Assigned task:
Print every record exactly, omitting none.

(Collected data)

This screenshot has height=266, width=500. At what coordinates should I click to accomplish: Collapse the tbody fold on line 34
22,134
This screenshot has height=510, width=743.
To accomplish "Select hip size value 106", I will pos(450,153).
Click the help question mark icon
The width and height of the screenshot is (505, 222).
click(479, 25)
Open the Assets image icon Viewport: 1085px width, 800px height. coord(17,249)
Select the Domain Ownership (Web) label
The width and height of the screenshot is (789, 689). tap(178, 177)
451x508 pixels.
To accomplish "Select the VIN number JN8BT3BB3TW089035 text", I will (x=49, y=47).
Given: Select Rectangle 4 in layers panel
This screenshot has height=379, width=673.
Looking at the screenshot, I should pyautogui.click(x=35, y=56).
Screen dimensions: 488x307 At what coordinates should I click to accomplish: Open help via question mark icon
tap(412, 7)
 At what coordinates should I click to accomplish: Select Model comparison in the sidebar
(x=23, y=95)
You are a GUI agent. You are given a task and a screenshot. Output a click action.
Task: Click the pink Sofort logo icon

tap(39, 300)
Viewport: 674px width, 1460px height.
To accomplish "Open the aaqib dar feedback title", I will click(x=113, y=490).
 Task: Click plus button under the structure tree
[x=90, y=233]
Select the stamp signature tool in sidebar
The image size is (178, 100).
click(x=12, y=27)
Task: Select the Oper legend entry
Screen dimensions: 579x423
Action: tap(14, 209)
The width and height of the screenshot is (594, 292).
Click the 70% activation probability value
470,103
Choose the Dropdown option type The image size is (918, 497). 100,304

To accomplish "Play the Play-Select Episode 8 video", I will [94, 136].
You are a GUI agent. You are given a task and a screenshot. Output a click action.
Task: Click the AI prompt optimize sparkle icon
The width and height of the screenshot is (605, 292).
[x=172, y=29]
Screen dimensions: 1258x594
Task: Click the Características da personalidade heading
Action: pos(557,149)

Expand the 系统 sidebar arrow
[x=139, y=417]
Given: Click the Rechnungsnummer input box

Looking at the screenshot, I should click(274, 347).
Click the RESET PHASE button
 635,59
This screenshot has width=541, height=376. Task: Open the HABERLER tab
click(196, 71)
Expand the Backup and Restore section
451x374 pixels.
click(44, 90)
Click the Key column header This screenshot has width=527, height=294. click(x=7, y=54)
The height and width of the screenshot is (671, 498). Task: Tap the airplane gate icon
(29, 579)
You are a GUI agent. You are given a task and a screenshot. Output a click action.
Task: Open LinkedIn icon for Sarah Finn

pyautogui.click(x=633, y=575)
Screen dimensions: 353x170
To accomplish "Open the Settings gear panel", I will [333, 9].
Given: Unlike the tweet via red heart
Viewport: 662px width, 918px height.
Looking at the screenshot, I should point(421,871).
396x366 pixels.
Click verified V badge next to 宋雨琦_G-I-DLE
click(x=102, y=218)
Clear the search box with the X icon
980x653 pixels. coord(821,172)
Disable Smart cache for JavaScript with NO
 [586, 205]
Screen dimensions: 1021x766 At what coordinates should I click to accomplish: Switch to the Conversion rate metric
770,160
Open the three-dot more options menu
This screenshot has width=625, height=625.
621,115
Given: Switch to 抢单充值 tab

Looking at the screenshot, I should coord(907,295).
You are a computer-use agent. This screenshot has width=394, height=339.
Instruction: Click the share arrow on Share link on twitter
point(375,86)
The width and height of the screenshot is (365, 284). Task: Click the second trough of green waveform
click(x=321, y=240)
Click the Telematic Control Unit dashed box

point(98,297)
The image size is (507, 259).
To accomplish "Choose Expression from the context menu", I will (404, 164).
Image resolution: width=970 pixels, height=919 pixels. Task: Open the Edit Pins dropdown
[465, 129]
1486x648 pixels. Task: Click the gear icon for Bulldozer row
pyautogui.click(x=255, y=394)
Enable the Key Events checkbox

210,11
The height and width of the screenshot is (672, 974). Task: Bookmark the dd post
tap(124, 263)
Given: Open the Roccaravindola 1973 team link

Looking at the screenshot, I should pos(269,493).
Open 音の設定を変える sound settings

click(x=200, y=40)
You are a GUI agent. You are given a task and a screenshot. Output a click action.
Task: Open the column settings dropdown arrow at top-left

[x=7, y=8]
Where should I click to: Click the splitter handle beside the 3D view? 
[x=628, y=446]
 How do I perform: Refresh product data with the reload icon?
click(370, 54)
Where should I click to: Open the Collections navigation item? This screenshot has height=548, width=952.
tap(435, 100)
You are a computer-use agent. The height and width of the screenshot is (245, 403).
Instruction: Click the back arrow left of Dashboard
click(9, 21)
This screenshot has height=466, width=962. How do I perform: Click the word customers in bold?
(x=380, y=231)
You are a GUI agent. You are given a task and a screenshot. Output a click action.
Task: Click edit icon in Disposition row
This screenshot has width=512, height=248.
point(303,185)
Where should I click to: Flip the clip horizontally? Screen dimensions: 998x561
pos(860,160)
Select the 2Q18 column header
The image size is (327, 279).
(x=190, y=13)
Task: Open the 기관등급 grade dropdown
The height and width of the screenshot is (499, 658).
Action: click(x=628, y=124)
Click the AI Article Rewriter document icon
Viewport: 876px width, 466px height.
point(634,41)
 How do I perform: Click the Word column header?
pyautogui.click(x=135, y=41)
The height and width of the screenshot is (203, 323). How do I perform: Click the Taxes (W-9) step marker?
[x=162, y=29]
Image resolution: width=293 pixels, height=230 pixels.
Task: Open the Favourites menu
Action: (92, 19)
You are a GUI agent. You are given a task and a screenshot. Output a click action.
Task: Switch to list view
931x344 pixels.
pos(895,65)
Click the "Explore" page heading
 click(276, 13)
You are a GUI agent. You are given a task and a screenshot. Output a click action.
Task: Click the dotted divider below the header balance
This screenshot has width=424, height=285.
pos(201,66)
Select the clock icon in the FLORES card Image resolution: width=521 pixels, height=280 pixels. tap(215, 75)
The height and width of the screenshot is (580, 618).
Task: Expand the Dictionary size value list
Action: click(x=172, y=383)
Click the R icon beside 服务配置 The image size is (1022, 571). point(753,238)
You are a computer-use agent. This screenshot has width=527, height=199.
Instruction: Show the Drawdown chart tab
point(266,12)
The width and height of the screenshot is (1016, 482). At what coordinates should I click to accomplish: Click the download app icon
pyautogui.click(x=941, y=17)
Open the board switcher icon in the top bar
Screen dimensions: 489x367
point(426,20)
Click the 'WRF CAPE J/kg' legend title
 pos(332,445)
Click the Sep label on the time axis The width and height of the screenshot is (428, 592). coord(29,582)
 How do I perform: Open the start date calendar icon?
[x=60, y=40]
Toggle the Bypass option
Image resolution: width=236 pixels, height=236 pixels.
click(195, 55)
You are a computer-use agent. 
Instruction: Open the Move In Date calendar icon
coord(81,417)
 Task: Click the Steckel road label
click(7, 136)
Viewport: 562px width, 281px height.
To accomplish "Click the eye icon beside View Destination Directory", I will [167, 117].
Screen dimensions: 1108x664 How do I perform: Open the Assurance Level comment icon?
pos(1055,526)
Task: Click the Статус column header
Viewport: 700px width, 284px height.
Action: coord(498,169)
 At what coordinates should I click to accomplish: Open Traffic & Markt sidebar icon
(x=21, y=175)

Response to the task:
This screenshot has height=266, width=500. At what coordinates should I click to accomplish: Collapse the tbody fold on line 34
22,134
This screenshot has height=510, width=743.
To accomplish "Select hip size value 106", I will pos(450,153).
Click the help question mark icon
The width and height of the screenshot is (505, 222).
click(479, 25)
Open the Assets image icon Viewport: 1085px width, 800px height. coord(17,249)
Select the Domain Ownership (Web) label
The width and height of the screenshot is (789, 689). tap(178, 177)
451x508 pixels.
To accomplish "Select the VIN number JN8BT3BB3TW089035 text", I will (x=49, y=47).
Given: Select Rectangle 4 in layers panel
This screenshot has height=379, width=673.
Looking at the screenshot, I should pyautogui.click(x=35, y=56).
Screen dimensions: 488x307 At what coordinates should I click to accomplish: Open help via question mark icon
tap(412, 7)
 At what coordinates should I click to accomplish: Select Model comparison in the sidebar
(x=23, y=95)
You are a GUI agent. You are given a task and a screenshot. Output a click action.
Task: Click the pink Sofort logo icon

tap(39, 300)
Viewport: 674px width, 1460px height.
To accomplish "Open the aaqib dar feedback title", I will click(x=113, y=490).
 Task: Click plus button under the structure tree
[x=90, y=233]
Select the stamp signature tool in sidebar
The image size is (178, 100).
click(x=12, y=27)
Task: Select the Oper legend entry
Screen dimensions: 579x423
Action: tap(14, 209)
The width and height of the screenshot is (594, 292).
Click the 70% activation probability value
470,103
Choose the Dropdown option type The image size is (918, 497). 100,304

To accomplish "Play the Play-Select Episode 8 video", I will [94, 136].
You are a GUI agent. You are given a task and a screenshot. Output a click action.
Task: Click the AI prompt optimize sparkle icon
The width and height of the screenshot is (605, 292).
[x=172, y=29]
Screen dimensions: 1258x594
Task: Click the Características da personalidade heading
Action: pos(557,149)

Expand the 系统 sidebar arrow
[x=139, y=417]
Given: Click the Rechnungsnummer input box

Looking at the screenshot, I should click(274, 347).
Click the RESET PHASE button
 635,59
This screenshot has width=541, height=376. Task: Open the HABERLER tab
click(196, 71)
Expand the Backup and Restore section
451x374 pixels.
click(44, 90)
Click the Key column header This screenshot has width=527, height=294. click(x=7, y=54)
The height and width of the screenshot is (671, 498). Task: Tap the airplane gate icon
(29, 579)
You are a GUI agent. You are given a task and a screenshot. Output a click action.
Task: Open LinkedIn icon for Sarah Finn

pyautogui.click(x=633, y=575)
Screen dimensions: 353x170
To accomplish "Open the Settings gear panel", I will [333, 9].
Given: Unlike the tweet via red heart
Viewport: 662px width, 918px height.
Looking at the screenshot, I should point(421,871).
396x366 pixels.
Click verified V badge next to 宋雨琦_G-I-DLE
click(x=102, y=218)
Clear the search box with the X icon
980x653 pixels. coord(821,172)
Disable Smart cache for JavaScript with NO
 [586, 205]
Screen dimensions: 1021x766 At what coordinates should I click to accomplish: Switch to the Conversion rate metric
770,160
Open the three-dot more options menu
This screenshot has width=625, height=625.
621,115
Given: Switch to 抢单充值 tab

Looking at the screenshot, I should coord(907,295).
You are a computer-use agent. This screenshot has width=394, height=339.
Instruction: Click the share arrow on Share link on twitter
point(375,86)
The width and height of the screenshot is (365, 284). Task: Click the second trough of green waveform
click(x=321, y=240)
Click the Telematic Control Unit dashed box

point(98,297)
The image size is (507, 259).
To accomplish "Choose Expression from the context menu", I will (404, 164).
Image resolution: width=970 pixels, height=919 pixels. Task: Open the Edit Pins dropdown
[465, 129]
1486x648 pixels. Task: Click the gear icon for Bulldozer row
pyautogui.click(x=255, y=394)
Enable the Key Events checkbox

210,11
The height and width of the screenshot is (672, 974). Task: Bookmark the dd post
tap(124, 263)
Given: Open the Roccaravindola 1973 team link

Looking at the screenshot, I should pos(269,493).
Open 音の設定を変える sound settings

click(x=200, y=40)
You are a GUI agent. You are given a task and a screenshot. Output a click action.
Task: Open the column settings dropdown arrow at top-left

[x=7, y=8]
Where should I click to: Click the splitter handle beside the 3D view? 
[x=628, y=446]
 How do I perform: Refresh product data with the reload icon?
click(370, 54)
Where should I click to: Open the Collections navigation item? This screenshot has height=548, width=952.
tap(435, 100)
You are a computer-use agent. The height and width of the screenshot is (245, 403).
Instruction: Click the back arrow left of Dashboard
click(9, 21)
This screenshot has height=466, width=962. How do I perform: Click the word customers in bold?
(x=380, y=231)
You are a GUI agent. You are given a task and a screenshot. Output a click action.
Task: Click edit icon in Disposition row
This screenshot has width=512, height=248.
point(303,185)
Where should I click to: Flip the clip horizontally? Screen dimensions: 998x561
pos(860,160)
Select the 2Q18 column header
The image size is (327, 279).
(x=190, y=13)
Task: Open the 기관등급 grade dropdown
The height and width of the screenshot is (499, 658).
Action: click(x=628, y=124)
Click the AI Article Rewriter document icon
Viewport: 876px width, 466px height.
point(634,41)
 How do I perform: Click the Word column header?
pyautogui.click(x=135, y=41)
The height and width of the screenshot is (203, 323). How do I perform: Click the Taxes (W-9) step marker?
[x=162, y=29]
Image resolution: width=293 pixels, height=230 pixels.
Task: Open the Favourites menu
Action: (92, 19)
You are a GUI agent. You are given a task and a screenshot. Output a click action.
Task: Switch to list view
931x344 pixels.
pos(895,65)
Click the "Explore" page heading
 click(276, 13)
You are a GUI agent. You are given a task and a screenshot. Output a click action.
Task: Click the dotted divider below the header balance
This screenshot has width=424, height=285.
pos(201,66)
Select the clock icon in the FLORES card Image resolution: width=521 pixels, height=280 pixels. tap(215, 75)
The height and width of the screenshot is (580, 618).
Task: Expand the Dictionary size value list
Action: click(x=172, y=383)
Click the R icon beside 服务配置 The image size is (1022, 571). point(753,238)
You are a computer-use agent. This screenshot has width=527, height=199.
Instruction: Show the Drawdown chart tab
point(266,12)
The width and height of the screenshot is (1016, 482). At what coordinates should I click to accomplish: Click the download app icon
pyautogui.click(x=941, y=17)
Open the board switcher icon in the top bar
Screen dimensions: 489x367
point(426,20)
Click the 'WRF CAPE J/kg' legend title
 pos(332,445)
Click the Sep label on the time axis The width and height of the screenshot is (428, 592). coord(29,582)
 How do I perform: Open the start date calendar icon?
[x=60, y=40]
Toggle the Bypass option
Image resolution: width=236 pixels, height=236 pixels.
click(195, 55)
You are a computer-use agent. 
Instruction: Open the Move In Date calendar icon
coord(81,417)
 Task: Click the Steckel road label
click(7, 136)
Viewport: 562px width, 281px height.
To accomplish "Click the eye icon beside View Destination Directory", I will [167, 117].
Screen dimensions: 1108x664 How do I perform: Open the Assurance Level comment icon?
pos(1055,526)
Task: Click the Статус column header
Viewport: 700px width, 284px height.
Action: coord(498,169)
 At what coordinates should I click to accomplish: Open Traffic & Markt sidebar icon
(x=21, y=175)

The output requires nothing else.